The trust fund was at a historic high of some $3.6 billion in 1995 when the provision expired, but is likely to be completely depleted by 2004 - forcing the government to pay entirely for future Superfund cleanup.

Ryan says PIRG is overstating the importance of the trust fund. Funding for Superfund has hovered between $1.3 billion to $1.5 billion since 1995 - regardless of the level of trust fund.

"The expiration of the Superfund tax has not effected appropriated funding levels," Ryan said. "Even if the fund was reauthorized the money would not flow to directly to the EPA."

That is true, Wolk told ENS, but it does not undermine the importance of making polluters pay for clean up.

"The polluter pays is a guiding principle of the Superfund program - every President up until now has collected or supported those fees," Wolk said.

Wolk takes issue with the administration's position that the program's budget has not fallen under the Bush presidency.

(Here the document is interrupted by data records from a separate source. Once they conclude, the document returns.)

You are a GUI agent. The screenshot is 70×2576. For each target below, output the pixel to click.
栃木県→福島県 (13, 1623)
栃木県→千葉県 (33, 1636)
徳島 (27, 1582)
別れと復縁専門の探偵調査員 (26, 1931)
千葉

When the figures are adjusted for inflation, Wolk says, funding for the program averaged $1.3 billion from 2001 to 2003 compared to $1.7 billion from 1992 through 2000.

There is little evidence the Superfund program will get the funding boost environmentalists say it needs.

The administration has asked for $1.39 billion for the program for fiscal year 2004, up slightly from the $1.27 appropriated for the current fiscal year. The Senate has yet to act on the FY04 budget for the EPA, but the House passed its version in late July and chose not to approve the administration's full request, instead holding the program's budget in line with the current fiscal year.